When it was first suspected that I might have a gastrointestinal disorder, they first did an EGD (upper endoscopy). It came back normal, besides a positive test for Barrett’s Esophagus. Next, they did a Gastric Nuclear Imaging Scan – also known by many as the egg test. For this you eat eggs that are radioactive. Scans are done periodically (how often depends on the doctor ordering the scans and the facility doing the scans), mine done at 15 minute intervals for the first hour, every hour for 2 hours then again at the 4 hour mark. It doesn’t hurt but is horrendously boring – if you are having this test done, bring something to entertain yourself (I suggest a laptop or DVD player)!
The test showed significant gastric emptying delay and was confirmed from that test, and the symtpoms of 24/7 nausea, distention, pain, early satiety and bloating, that I had gastroparesis. No one knows how I developed it, but it is hypothesized that I contracted a virus which ate away at my vagus nerve controlling my stomach, thus partially paralyzing it. I have idiopathic gastroparesis. Finally a diagnosis, but now what?
First round of motility drugs started, in hopes it would stimulate my stomach to empty. I was started on Reglan (metoclopramide), 4x a day 30 minutes before every meal and one before bed. Two days into this treatment and I had to stop. I developed severe anxiety and hand tremors (which I still experience a bit even today). This is because Reglan can cross the brain/blood barrier and mess with the nerves in the brain. Sometimes it can cause permanent Tardive Dyskinesia, something I feared I was developing. Some people, however, have a lot of success with Reglan and have taken it for many years without any issues. For me though, this unfortunately, was not the case.
After I got off Reglan, I was tried on Erythromycin. Erythromycin is actually an antibiotic but has a side-effect of increasing gastric and intestinal motility. Yeah, I got prescribed something for its side effect. Sadly, this also did not help me. A minor setback given that under my impression, Erythromycin can only be used as a temporary solution since the antibiotic often becomes ineffective as the body adapts to it.

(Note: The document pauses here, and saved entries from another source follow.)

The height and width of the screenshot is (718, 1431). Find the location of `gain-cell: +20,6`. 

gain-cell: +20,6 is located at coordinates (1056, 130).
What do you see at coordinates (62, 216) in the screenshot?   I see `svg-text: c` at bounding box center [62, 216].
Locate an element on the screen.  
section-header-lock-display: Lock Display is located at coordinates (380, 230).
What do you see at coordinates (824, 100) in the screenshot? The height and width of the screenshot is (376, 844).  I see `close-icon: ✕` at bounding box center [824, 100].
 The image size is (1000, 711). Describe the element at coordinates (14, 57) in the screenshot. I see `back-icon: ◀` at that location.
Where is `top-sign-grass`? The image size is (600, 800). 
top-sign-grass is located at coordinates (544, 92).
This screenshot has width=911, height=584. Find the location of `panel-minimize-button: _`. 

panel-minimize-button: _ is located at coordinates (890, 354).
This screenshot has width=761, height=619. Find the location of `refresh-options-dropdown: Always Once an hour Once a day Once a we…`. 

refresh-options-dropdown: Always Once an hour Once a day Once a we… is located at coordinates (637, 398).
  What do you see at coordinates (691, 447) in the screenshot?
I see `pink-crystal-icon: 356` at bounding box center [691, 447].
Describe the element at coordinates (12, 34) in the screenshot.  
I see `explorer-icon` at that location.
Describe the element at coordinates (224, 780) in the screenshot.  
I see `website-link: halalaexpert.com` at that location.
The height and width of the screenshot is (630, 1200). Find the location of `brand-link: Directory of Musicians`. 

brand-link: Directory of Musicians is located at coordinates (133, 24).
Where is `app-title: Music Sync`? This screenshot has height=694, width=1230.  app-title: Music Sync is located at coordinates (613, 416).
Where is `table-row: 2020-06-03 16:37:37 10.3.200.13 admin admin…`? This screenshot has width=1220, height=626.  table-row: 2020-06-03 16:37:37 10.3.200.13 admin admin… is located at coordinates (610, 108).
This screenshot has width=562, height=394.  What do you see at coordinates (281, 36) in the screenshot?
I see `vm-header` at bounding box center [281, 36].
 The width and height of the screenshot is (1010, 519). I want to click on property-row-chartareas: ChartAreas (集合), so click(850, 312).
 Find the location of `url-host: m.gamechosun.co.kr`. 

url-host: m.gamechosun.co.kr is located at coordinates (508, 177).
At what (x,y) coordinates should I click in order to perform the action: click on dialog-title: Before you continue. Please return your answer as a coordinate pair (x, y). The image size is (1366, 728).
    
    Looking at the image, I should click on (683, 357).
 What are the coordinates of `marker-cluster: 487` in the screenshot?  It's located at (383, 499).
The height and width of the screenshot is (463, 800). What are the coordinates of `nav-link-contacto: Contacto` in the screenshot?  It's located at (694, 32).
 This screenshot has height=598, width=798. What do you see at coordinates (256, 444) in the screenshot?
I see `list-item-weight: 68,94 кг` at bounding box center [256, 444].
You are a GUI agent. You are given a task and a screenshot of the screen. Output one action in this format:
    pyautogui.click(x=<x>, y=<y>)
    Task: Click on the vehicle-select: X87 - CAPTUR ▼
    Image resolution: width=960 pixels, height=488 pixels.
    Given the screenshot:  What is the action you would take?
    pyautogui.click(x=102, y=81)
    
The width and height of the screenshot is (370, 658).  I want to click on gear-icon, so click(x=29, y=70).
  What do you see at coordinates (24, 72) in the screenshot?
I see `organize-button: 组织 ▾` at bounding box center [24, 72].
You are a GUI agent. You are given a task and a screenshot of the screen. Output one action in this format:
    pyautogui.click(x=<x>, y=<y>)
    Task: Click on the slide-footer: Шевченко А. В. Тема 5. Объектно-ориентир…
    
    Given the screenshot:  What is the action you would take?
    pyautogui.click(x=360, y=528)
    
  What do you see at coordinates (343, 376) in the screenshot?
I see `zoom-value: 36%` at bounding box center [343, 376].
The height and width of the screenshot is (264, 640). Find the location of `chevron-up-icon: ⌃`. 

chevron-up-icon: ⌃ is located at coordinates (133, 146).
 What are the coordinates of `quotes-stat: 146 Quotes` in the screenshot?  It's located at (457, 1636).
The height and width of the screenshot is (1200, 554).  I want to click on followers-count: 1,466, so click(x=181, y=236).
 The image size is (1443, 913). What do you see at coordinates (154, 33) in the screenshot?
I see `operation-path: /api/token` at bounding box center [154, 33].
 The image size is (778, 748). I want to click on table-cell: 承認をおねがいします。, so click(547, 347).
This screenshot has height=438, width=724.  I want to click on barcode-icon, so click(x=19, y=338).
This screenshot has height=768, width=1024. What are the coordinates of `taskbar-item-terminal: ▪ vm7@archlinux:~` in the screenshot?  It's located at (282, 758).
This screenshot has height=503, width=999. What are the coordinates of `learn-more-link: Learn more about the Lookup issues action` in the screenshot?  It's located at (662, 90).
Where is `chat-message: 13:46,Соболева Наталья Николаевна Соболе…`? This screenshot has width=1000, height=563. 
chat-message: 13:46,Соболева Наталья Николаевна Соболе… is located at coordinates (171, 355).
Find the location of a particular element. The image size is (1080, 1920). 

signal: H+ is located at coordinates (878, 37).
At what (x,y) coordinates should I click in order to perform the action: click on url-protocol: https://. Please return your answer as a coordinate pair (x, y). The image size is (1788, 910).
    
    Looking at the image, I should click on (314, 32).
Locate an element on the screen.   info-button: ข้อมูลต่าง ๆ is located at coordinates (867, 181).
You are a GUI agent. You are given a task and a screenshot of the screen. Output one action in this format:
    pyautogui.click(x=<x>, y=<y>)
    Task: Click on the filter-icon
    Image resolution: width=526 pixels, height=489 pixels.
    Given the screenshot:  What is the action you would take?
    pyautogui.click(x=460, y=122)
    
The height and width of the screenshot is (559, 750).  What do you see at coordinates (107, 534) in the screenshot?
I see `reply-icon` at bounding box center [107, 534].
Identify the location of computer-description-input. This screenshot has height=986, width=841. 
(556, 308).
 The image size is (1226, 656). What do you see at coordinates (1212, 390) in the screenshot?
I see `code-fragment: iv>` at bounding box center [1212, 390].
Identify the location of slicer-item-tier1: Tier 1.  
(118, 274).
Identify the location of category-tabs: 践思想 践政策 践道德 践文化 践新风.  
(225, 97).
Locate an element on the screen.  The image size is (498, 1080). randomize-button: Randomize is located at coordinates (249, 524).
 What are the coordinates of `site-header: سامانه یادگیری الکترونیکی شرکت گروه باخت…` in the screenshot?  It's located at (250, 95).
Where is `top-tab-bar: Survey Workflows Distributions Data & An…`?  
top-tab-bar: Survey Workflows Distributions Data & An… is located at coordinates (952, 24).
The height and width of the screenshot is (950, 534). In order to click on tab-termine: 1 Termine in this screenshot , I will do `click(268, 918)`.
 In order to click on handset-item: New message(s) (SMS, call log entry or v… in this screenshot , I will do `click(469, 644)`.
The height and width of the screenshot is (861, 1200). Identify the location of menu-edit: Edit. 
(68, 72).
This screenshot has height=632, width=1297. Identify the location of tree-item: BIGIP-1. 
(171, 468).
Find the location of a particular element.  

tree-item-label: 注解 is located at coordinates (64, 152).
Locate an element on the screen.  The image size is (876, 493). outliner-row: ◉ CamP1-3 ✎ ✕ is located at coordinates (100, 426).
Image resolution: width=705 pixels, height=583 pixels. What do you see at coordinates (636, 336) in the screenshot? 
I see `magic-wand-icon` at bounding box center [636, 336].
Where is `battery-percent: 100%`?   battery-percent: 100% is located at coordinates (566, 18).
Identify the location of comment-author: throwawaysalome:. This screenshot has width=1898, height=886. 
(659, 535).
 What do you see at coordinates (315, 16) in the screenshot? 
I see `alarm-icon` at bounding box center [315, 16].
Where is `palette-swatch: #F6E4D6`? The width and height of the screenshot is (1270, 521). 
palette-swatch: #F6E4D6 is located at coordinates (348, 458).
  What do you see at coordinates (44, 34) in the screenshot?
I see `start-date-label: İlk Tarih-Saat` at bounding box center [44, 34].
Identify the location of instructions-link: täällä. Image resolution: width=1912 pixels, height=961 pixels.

My doctor offered a last hope for relief by medication, and that hope was called Domperidone. Domperidone is not available in the United States but can be ordered from other countries (usually Canada) if accompanied by a doctor prescription. The reason it isn’t available in the United States is due to a slight side effect of tachycardia, or rapid heart rate, which could cause heart attacks. This is why your doctor may do periodic EKGs while taking Domperidone. Domperidone also takes awhile to kick in. I took it for 2 months without seeing any changes and therefore stopped the medication. Nothing seemed to work, and I continued to lose weight and feel sick. My doctor felt that surgery was the next step in controlling symptoms of my gastroparesis.